Nenhum país do mundo avançou com a agenda de reformas quando o populismo e a safadeza ditam a política de Estado. O legado do populismo no Brasil é trágico. Somos o país com uma das maiores cargas tributárias do mundo. Possuímos a menor taxa de crescimento econômico entre os principais países emergentes e estamos entre os 20 piores países do mundo na atração de investimento. Populistas são fiscalmente irresponsáveis e não se cansam de sabotar a economia de mercado, debilitar a democracia e cercear as liberdades individuais, jogando o País numa espiral de insegurança jurídica, imprevisibilidade e descrédito. Esperar algo positivo de populistas é plantar vento para colher tempestade, como ilustra a vã esperança dos incautos que votaram em Lula da Silva.
As únicas pessoas que podem mudar essa realidade somos nós, por meio das nossas escolhas. Há 30 anos, elegemos um estadista para a Presidência da República que concebeu o Plano Real, sepultou a hiperinflação e promoveu uma ousada agenda de reformas que incluiu privatização, quebra de monopólio estatal, Lei de Responsabilidade Fiscal e restauro da dignidade do exercício da Presidência da República. Infelizmente, o legado do presidente Fernando Henrique Cardoso foi sepultado por duas décadas de governos populistas.
Precisamos urgentemente eleger lideranças políticas que estejam dispostas a resgatar a credibilidade da democracia, a confiança nas instituições e a crença nas virtudes do livre mercado.
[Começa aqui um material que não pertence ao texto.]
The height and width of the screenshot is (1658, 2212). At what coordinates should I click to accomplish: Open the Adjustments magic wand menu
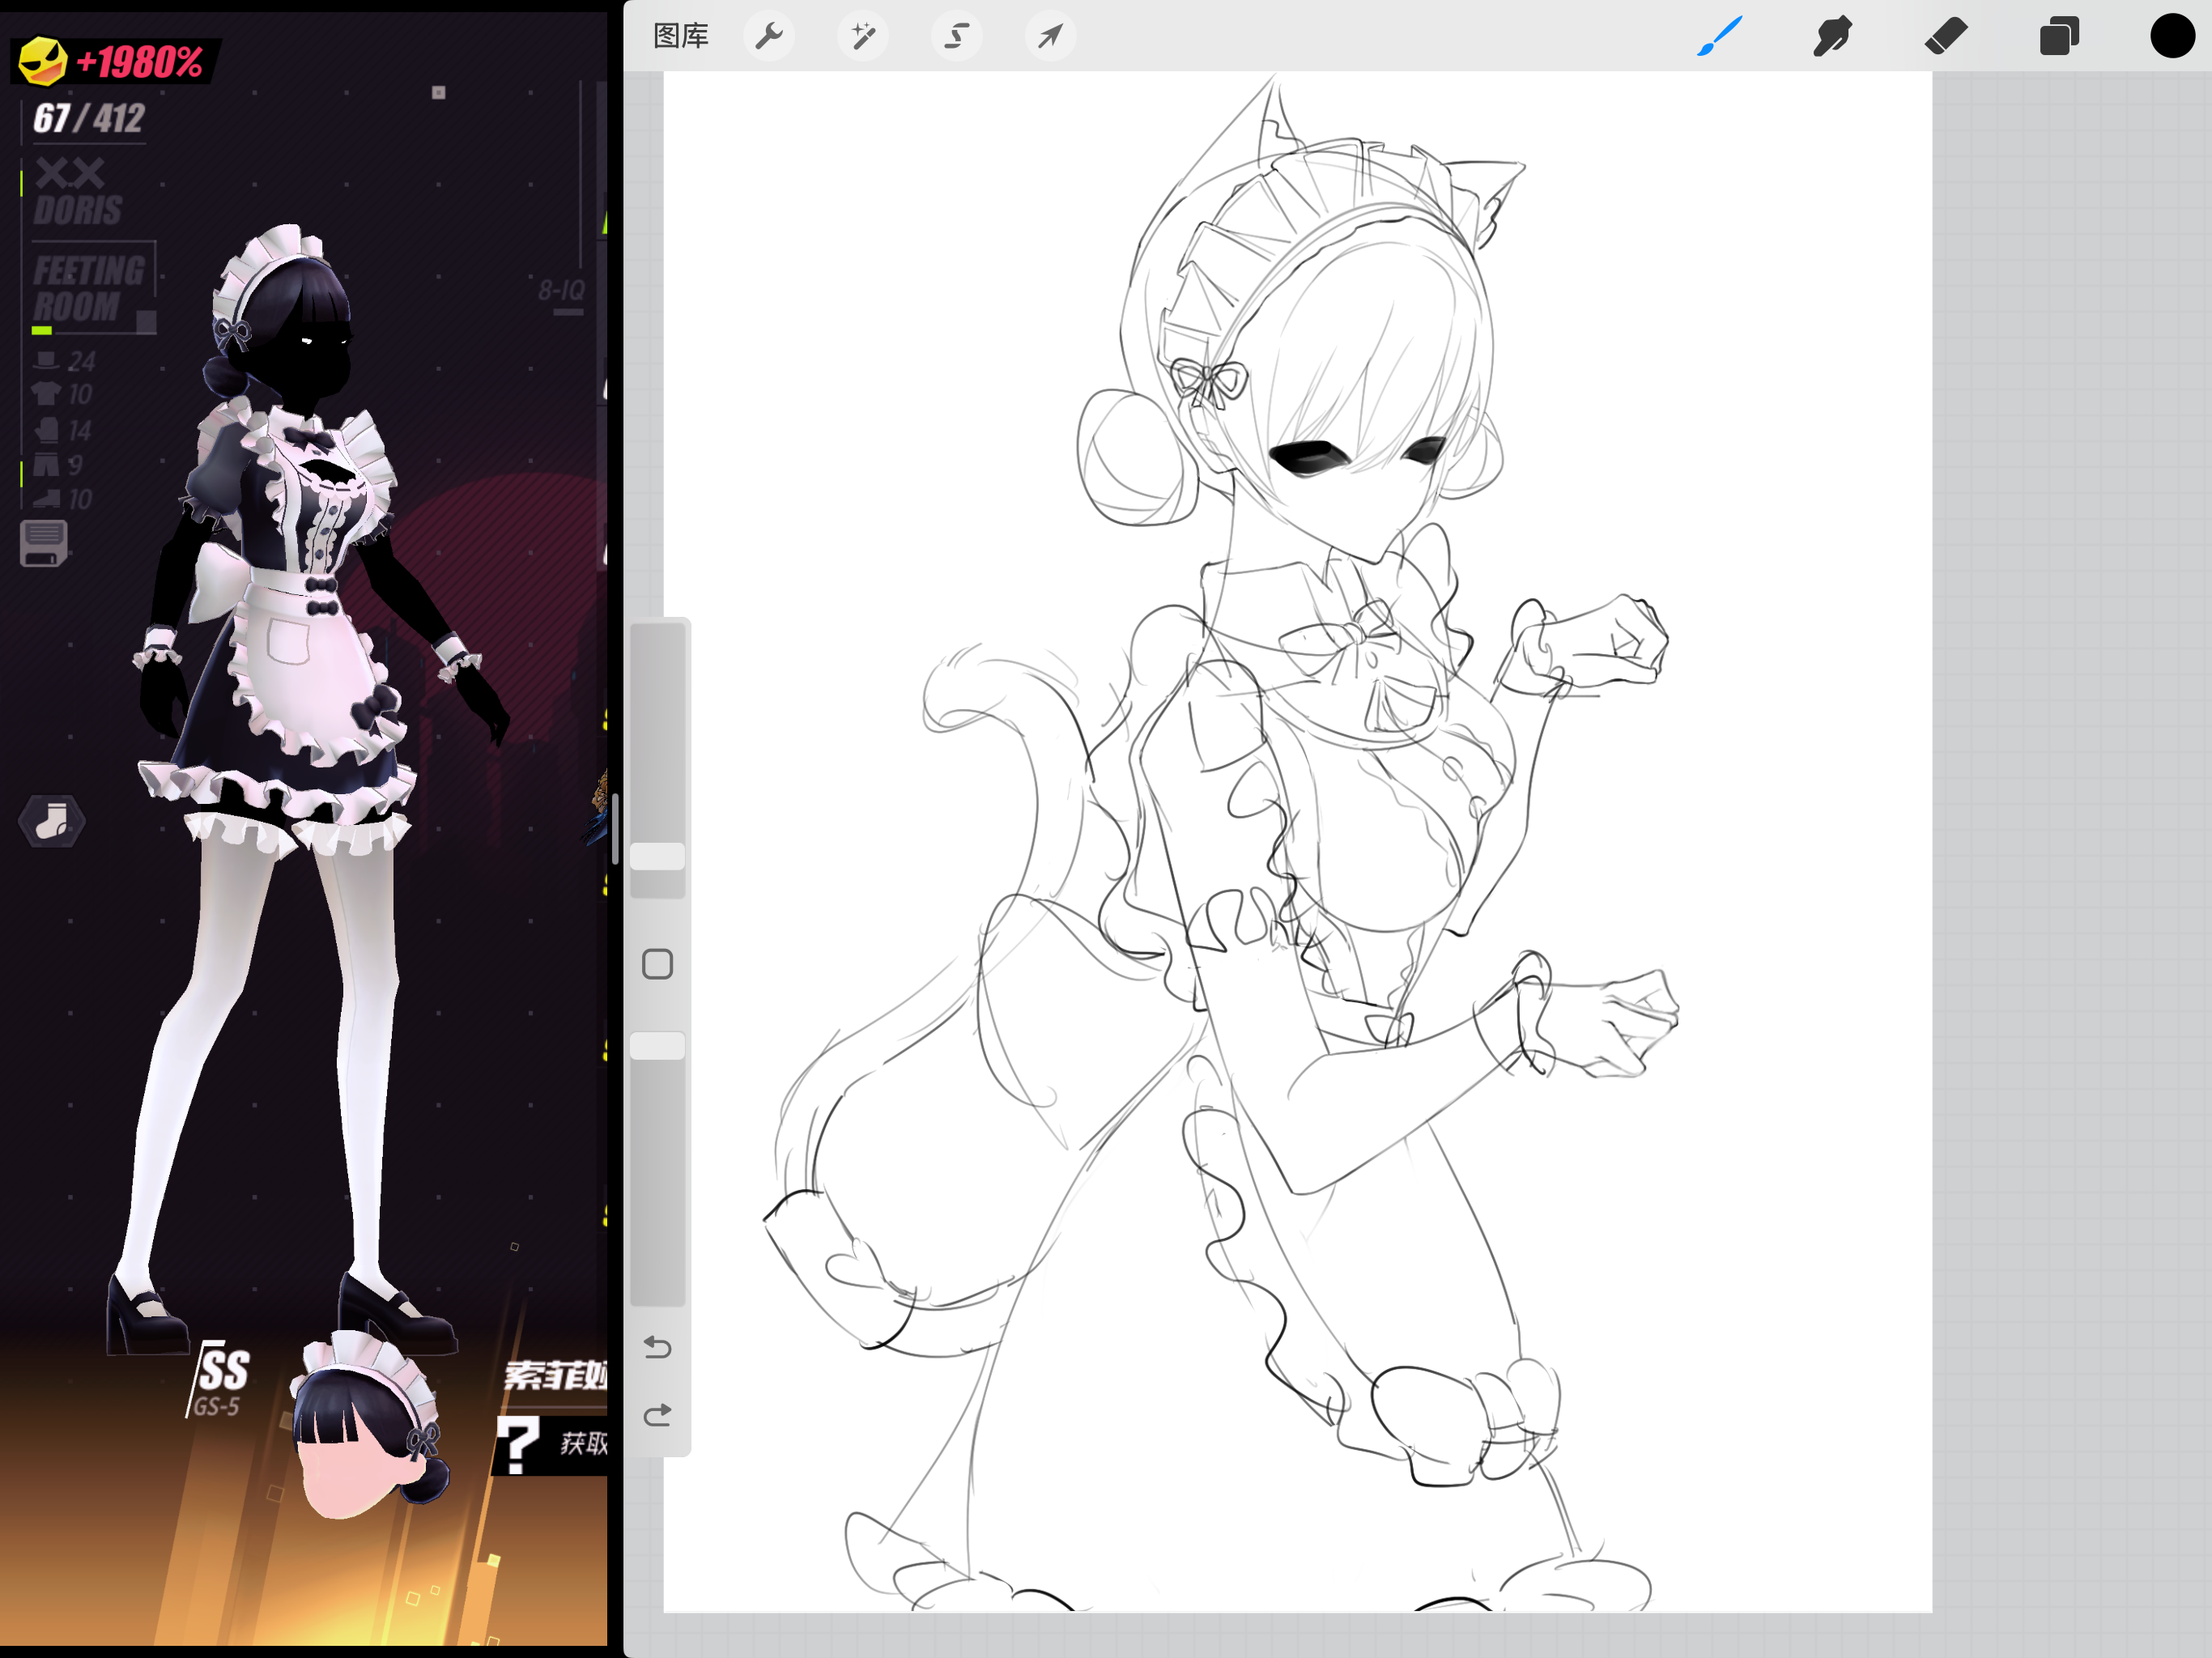pyautogui.click(x=863, y=36)
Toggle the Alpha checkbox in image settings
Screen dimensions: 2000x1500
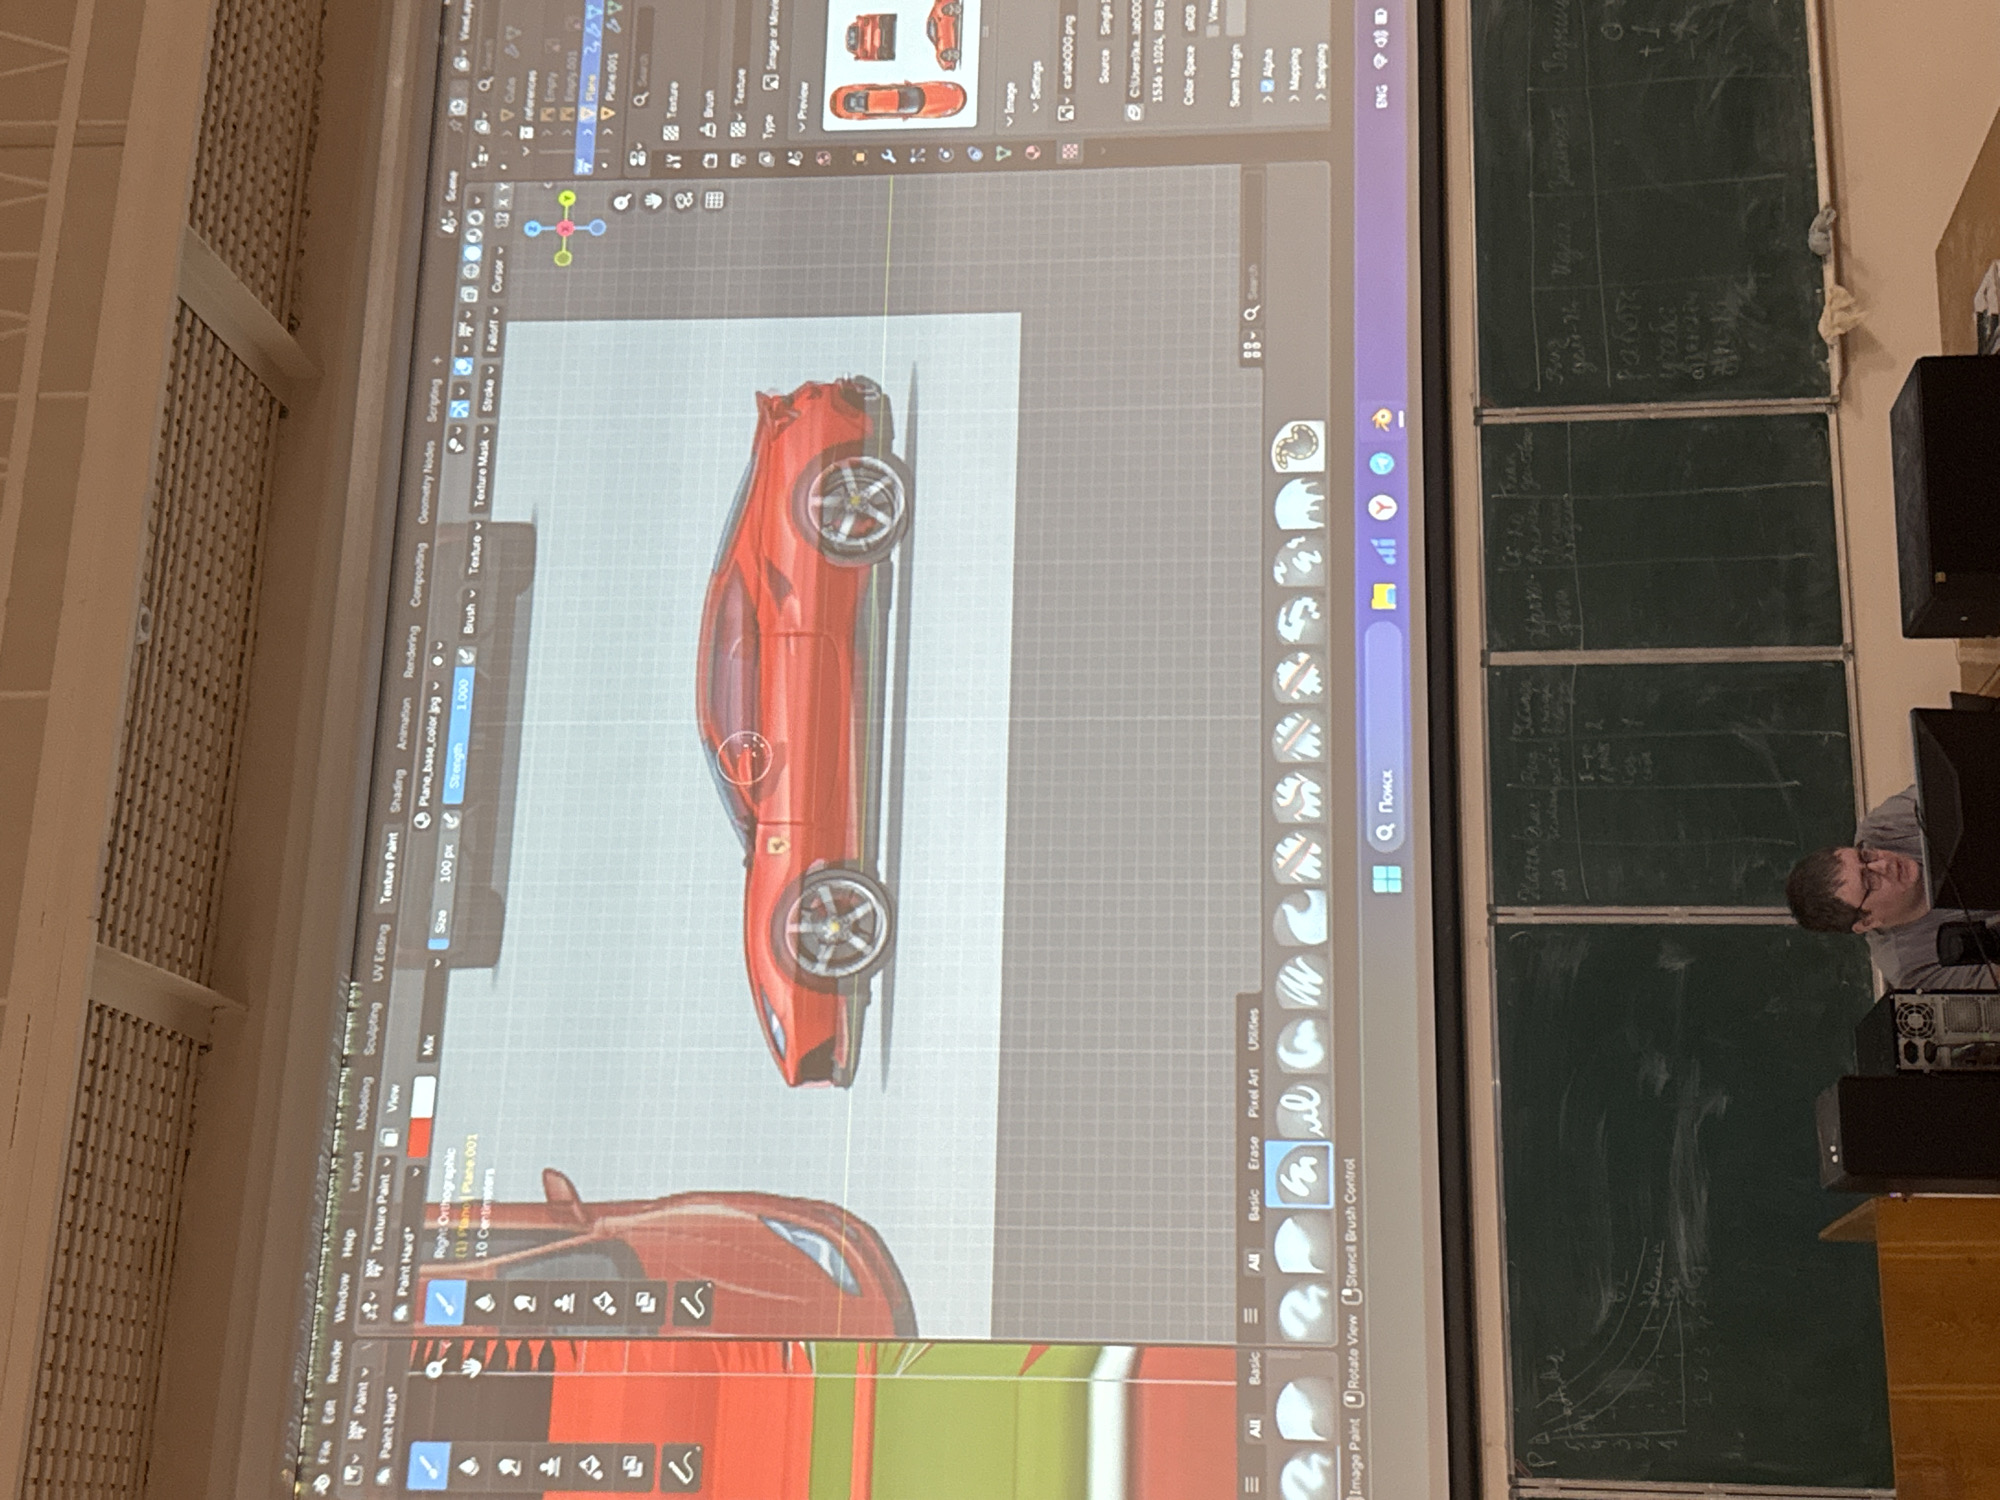[x=1268, y=87]
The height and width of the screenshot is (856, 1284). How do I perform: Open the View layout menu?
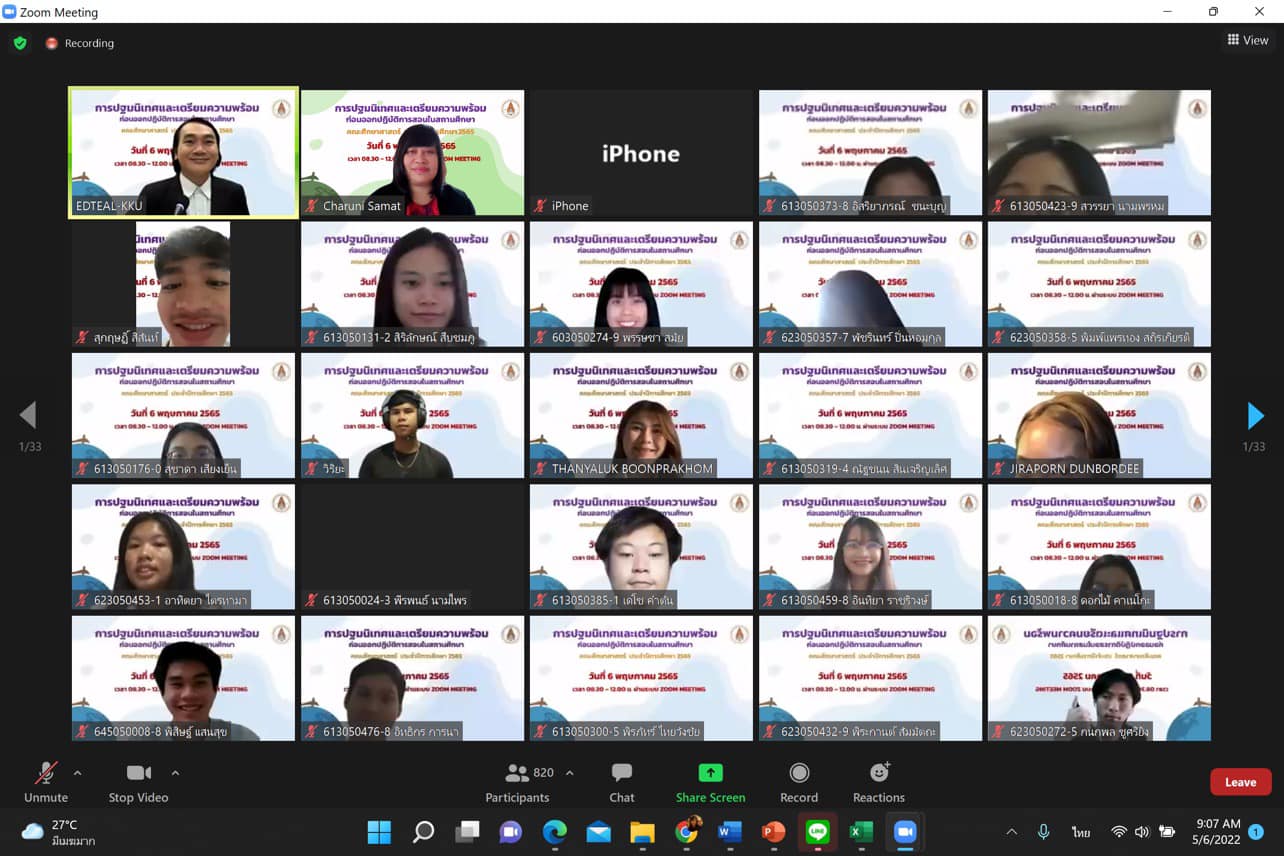pyautogui.click(x=1248, y=40)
Temos de nos mobilizar para livrar o Brasil do populismo, do nacional-estatismo e do Estado ineficiente. Se fracassarmos nessa missão, os nossos filhos viverão sob ditaduras. Está na hora de transformarmos a nossa indignação em ação política.
Luiz Felipe D'avila, o autor, é cientista político, autor do livro "10 Mandamentos - do País que somos para o Brasil que Queremos". Foi candidato à Presidência da República.